● **The problem**:
All entries below are to be written out again exactly, but no picture is to be copied.

--- Excerpted records ---

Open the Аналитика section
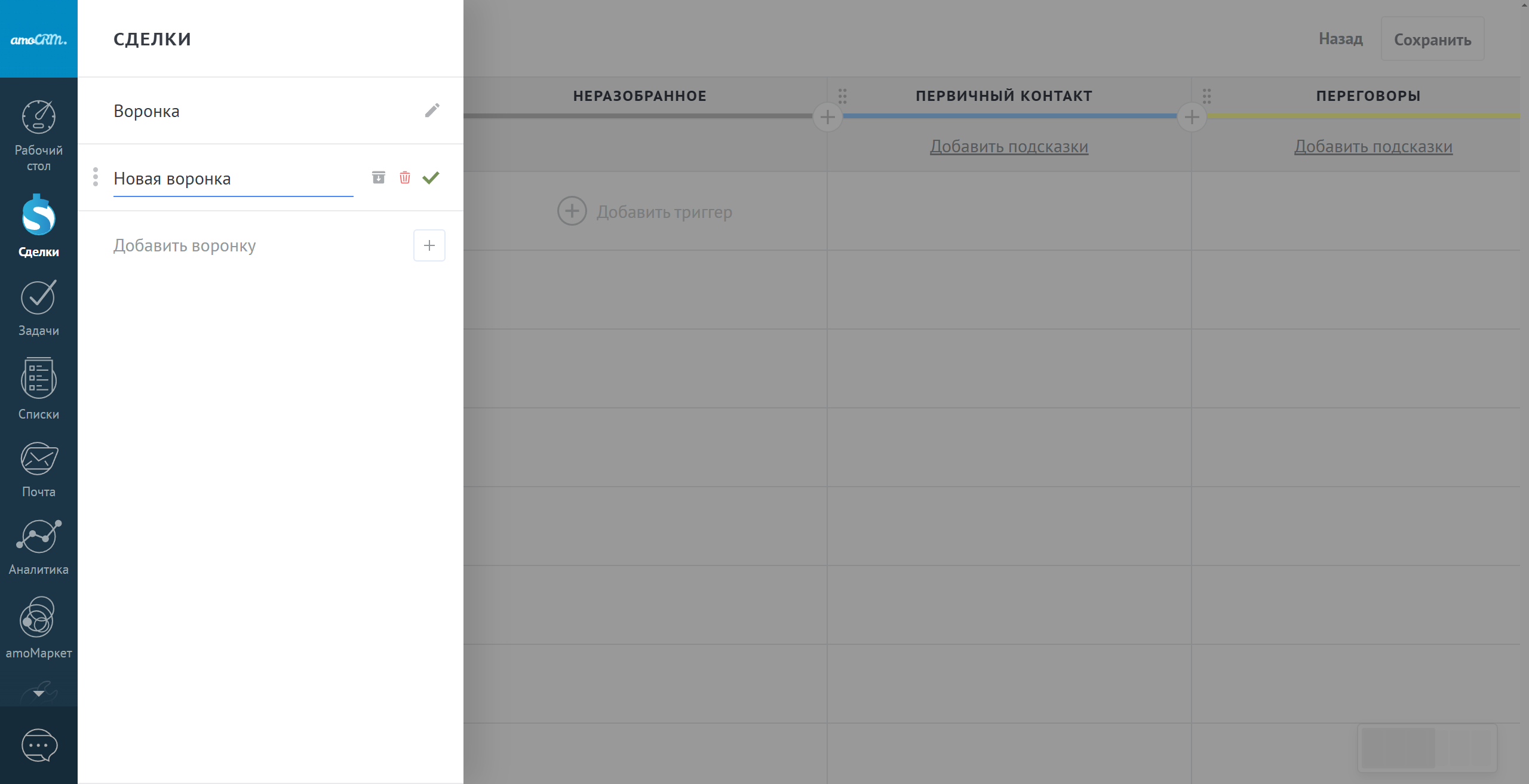The width and height of the screenshot is (1529, 784). [x=38, y=547]
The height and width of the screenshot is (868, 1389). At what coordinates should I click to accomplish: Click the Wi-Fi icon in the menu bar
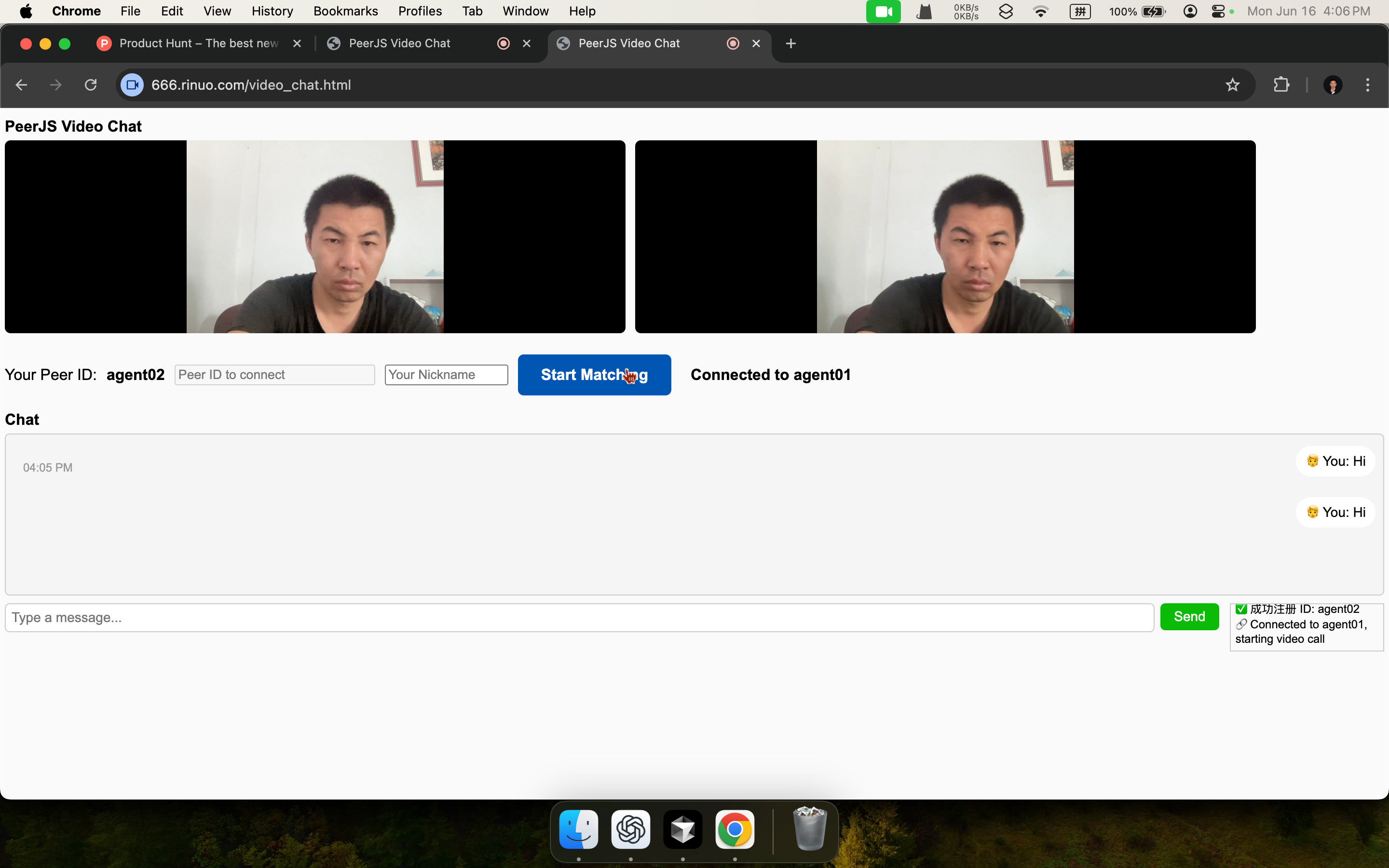pos(1040,11)
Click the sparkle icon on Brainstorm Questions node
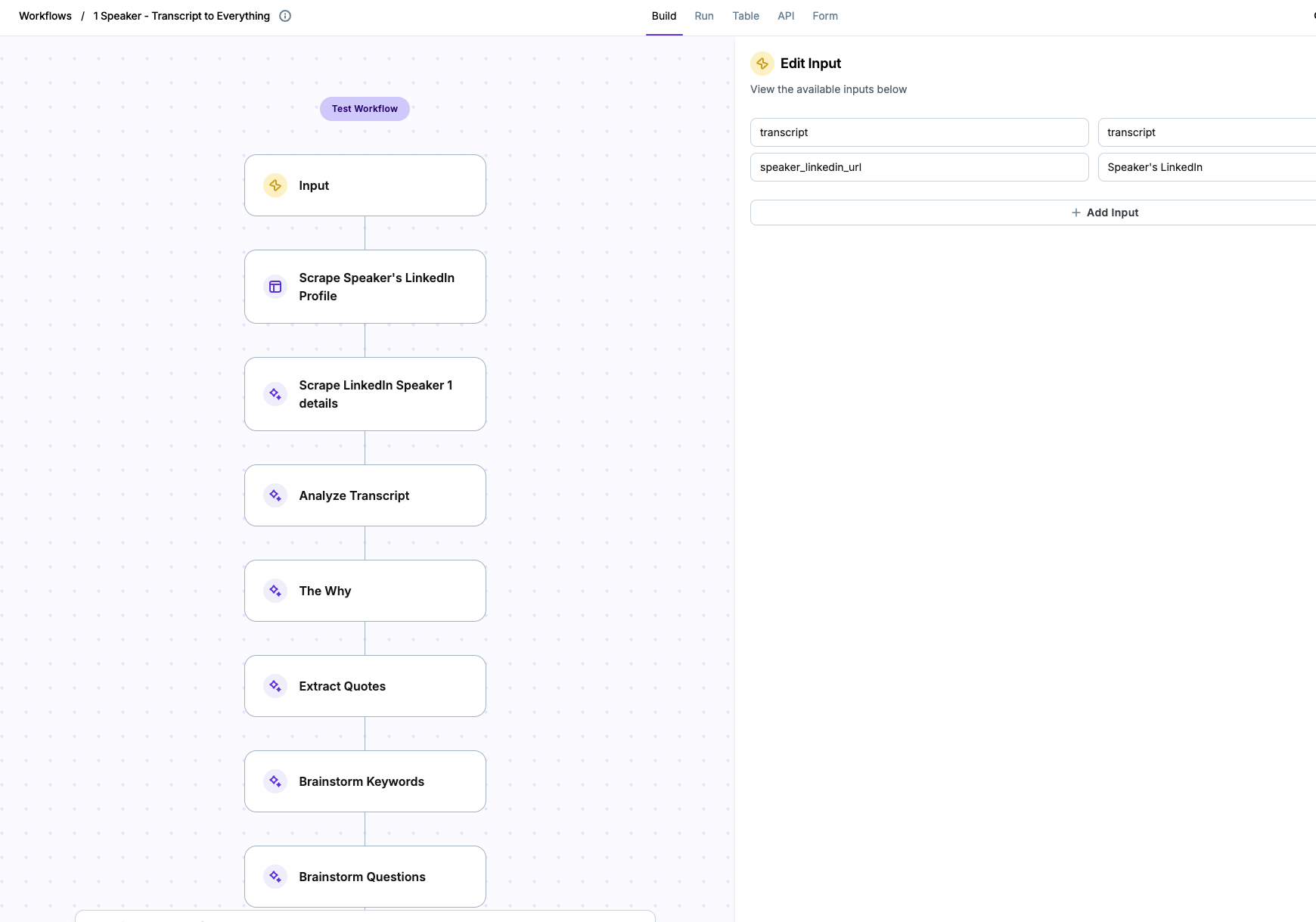Viewport: 1316px width, 922px height. click(x=275, y=877)
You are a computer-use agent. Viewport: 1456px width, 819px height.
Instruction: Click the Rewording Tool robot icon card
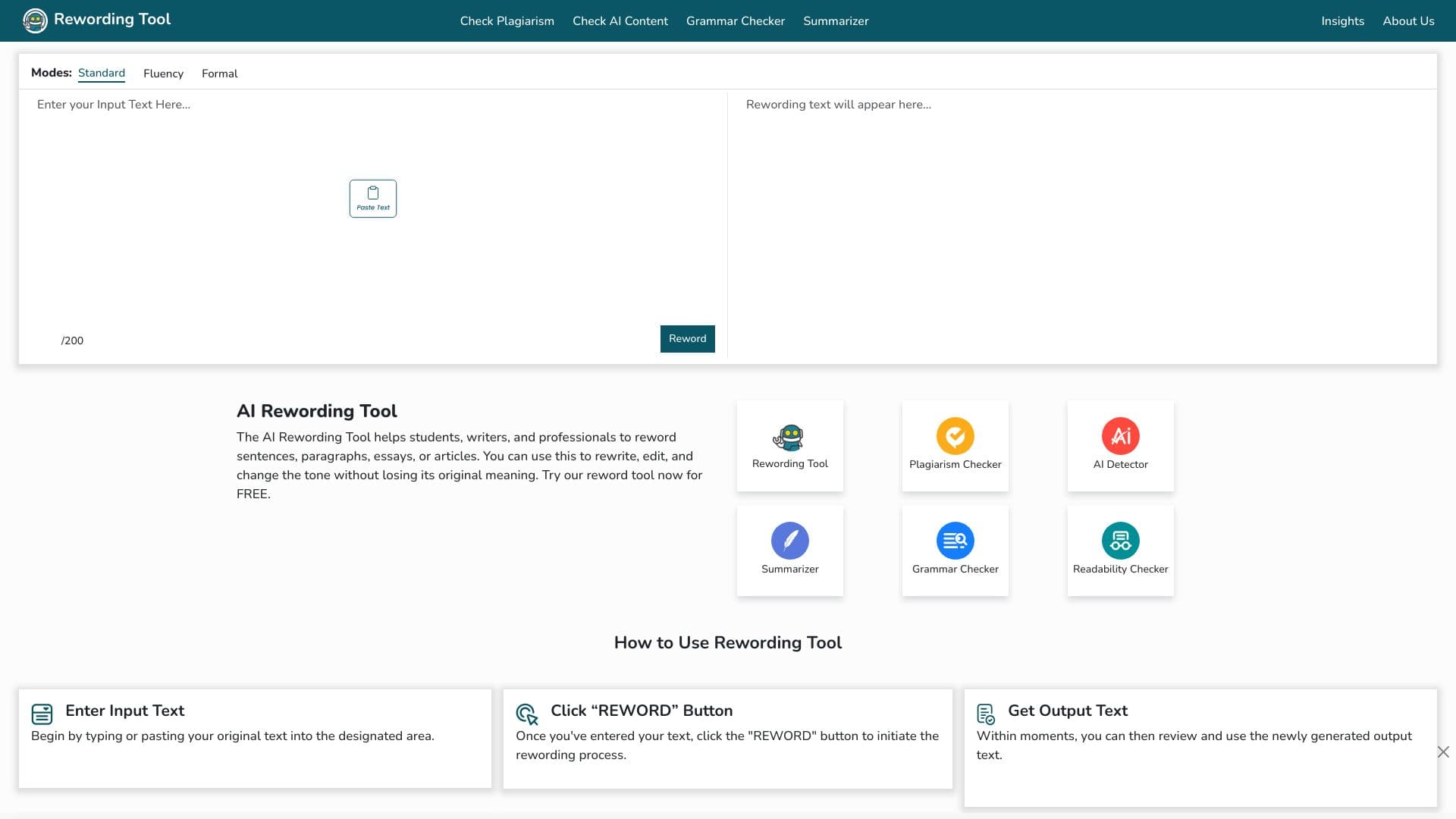point(789,438)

---

● **Solved exercise**:
Open the Аналитика section
The width and height of the screenshot is (1529, 784). [x=38, y=547]
The height and width of the screenshot is (868, 1389). At what coordinates should I click to accomplish: Click the Wi-Fi icon in the menu bar
pos(1040,11)
Click the sparkle icon on Brainstorm Questions node
Viewport: 1316px width, 922px height. click(x=275, y=877)
You are a computer-use agent. Viewport: 1456px width, 819px height.
Instruction: Click the Rewording Tool robot icon card
point(789,438)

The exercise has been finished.